Two failure modes. First: putting the primary CTA inside the menu. This is the one that bleeds money. We took on a SaaS client in February whose "Start Free Trial" button lived inside the hamburger on desktop because their original designer wanted the hero to look clean. Their trial signups had been flat for nine months despite a steady traffic increase.

We moved "Start Free Trial" out of the hamburger and into a persistent button in the top right of the desktop nav. Kept the hamburger for the secondary stuff — About, Careers, Press. Signups rose roughly 18% over the next thirty days. The hero looked slightly less clean. The CFO did not mind.
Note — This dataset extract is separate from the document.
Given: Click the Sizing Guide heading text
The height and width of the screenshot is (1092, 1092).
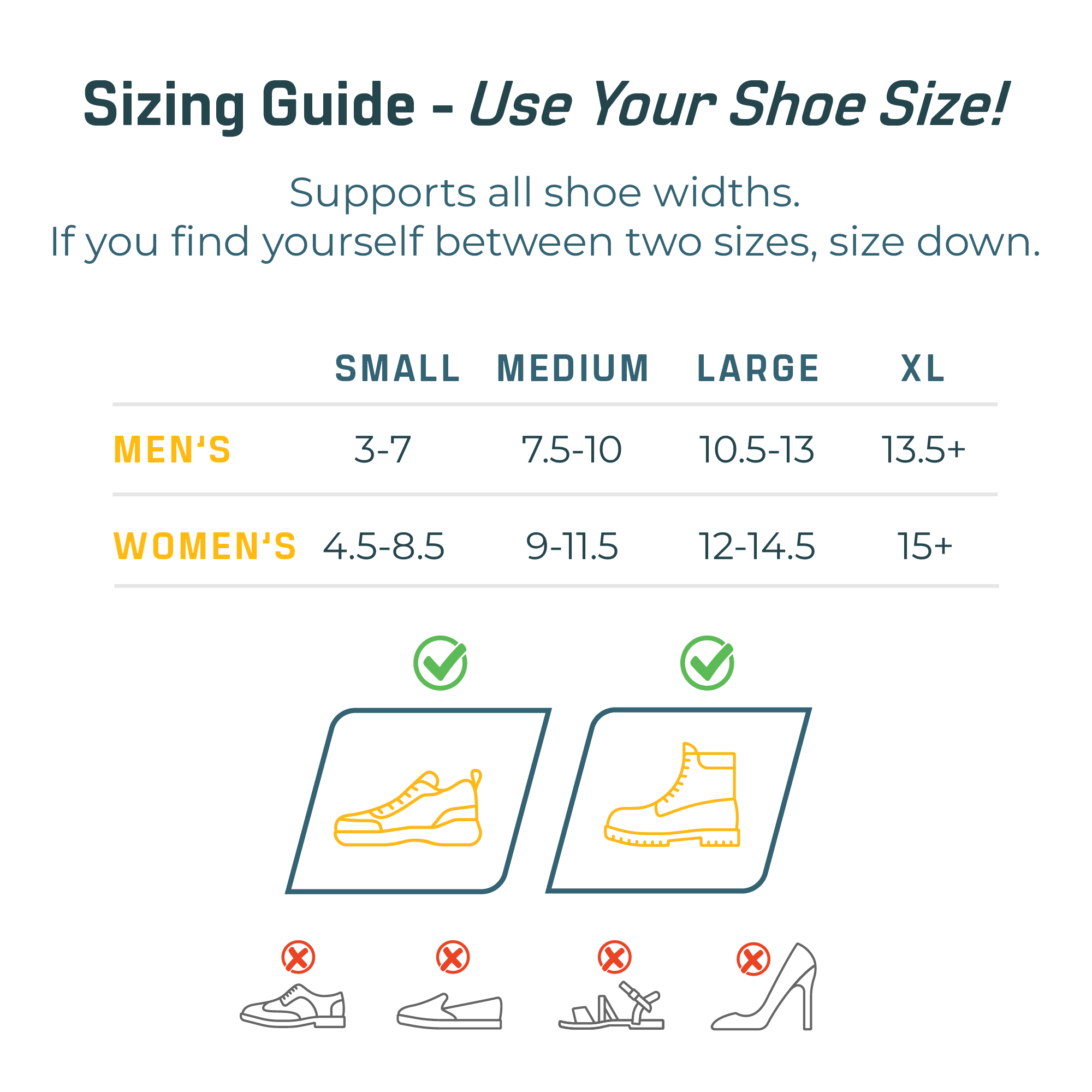Looking at the screenshot, I should pyautogui.click(x=248, y=106).

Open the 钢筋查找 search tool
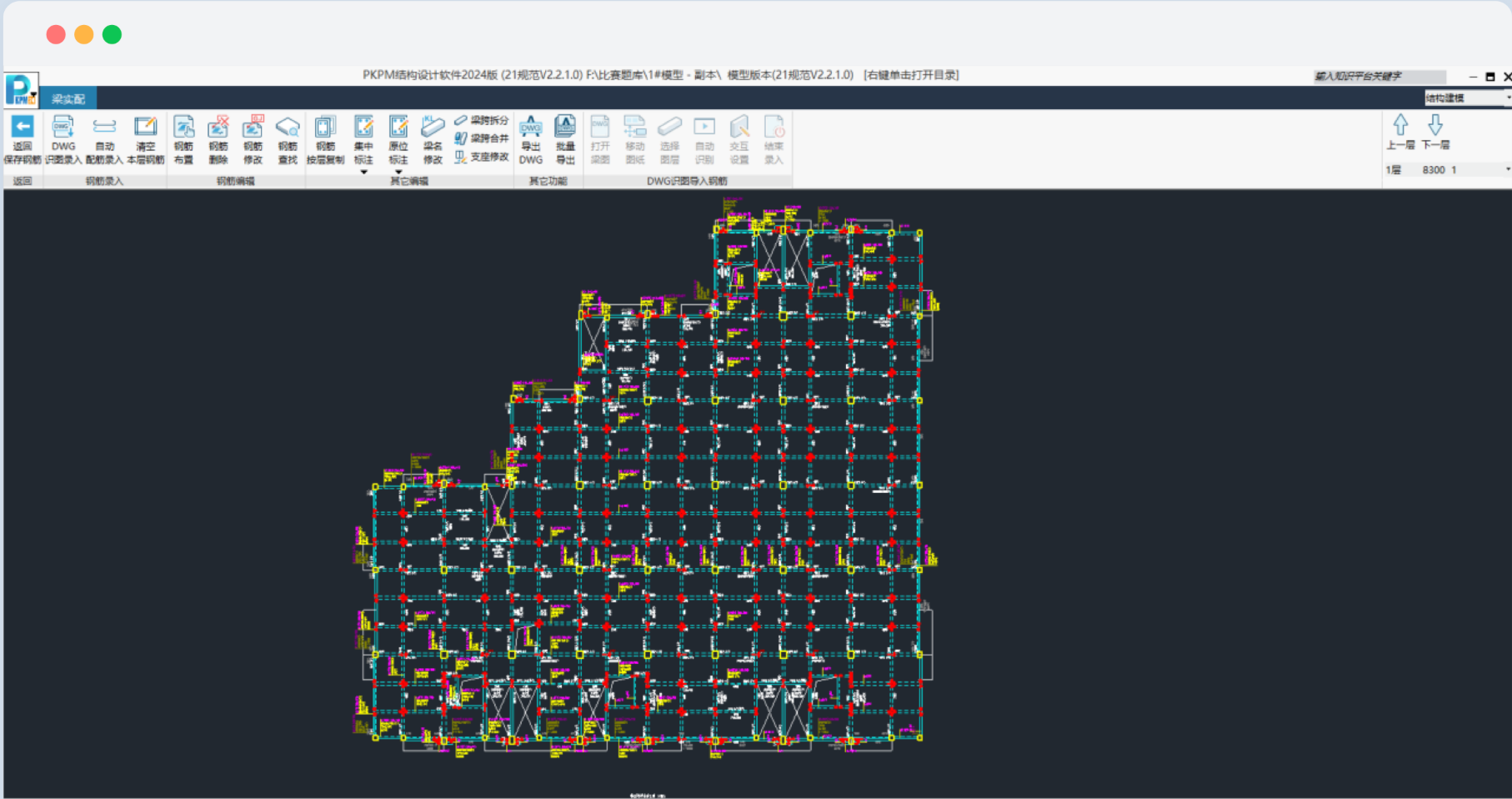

The second failure mode is hiding active navigation a user needs mid-task. E-commerce sites that bury the category nav behind a hamburger on desktop are asking users to do extra work to do the one thing they came for. That's not minimalism. That's an aesthetic preference winning over a business goal.

What we actually do

On mobile, hamburger is the default. We don't fight it. We do make sure the icon is paired with the word "Menu" because that tested better in a Hotjar session-replay batch we ran last fall — about 6% more first-time visitors tapped the icon when "Menu" was next to it. The cost of the extra word is two seconds of design time. The cost of nothing was a worse rate.

On desktop, we use a hamburger when one of three things is true. The site has a deep IA that won't fit horizontally and the user mostly arrives via search to deep pages — a docs site, for example, where the side nav matters more than the global nav. The site is heavily content-led and the design intent is to keep the page chrome quiet so the work shows. Or it's a brand site where the navigation is genuinely secondary to the storytelling and we have data showing where users actually click.

Outside those three, desktop should have its nav visible. Not because hamburgers are bad. Because horizontal space exists and not using it is a small failure of nerve.

The CTA test

If you take one thing from this, take this: open your site on a 1440px monitor, look at the header, and ask whether your single most important call-to-action is visible without a click. If it's behind the hamburger because it looked tidier in Figma, you are paying for that tidiness every single day in conversions you don't see.

We've run this audit on eight client sites over the last six months. Five had their primary CTA buried. All five lifted their conversion numbers by 10–25% with one design change.

The icon is not the enemy

Three pixels stacked on top of each other are not what is hurting your business. The decisions you made about what to hide behind those three pixels are. That's a much harder conversation than "stop using hamburgers" but it's the one worth having.

The trend cycle will eventually come for hamburgers again. By 2028 there will be a thinkpiece announcing their return, in different design language, and another 4,000 likes. The pattern is fine. The thinking around it is what needs to grow up.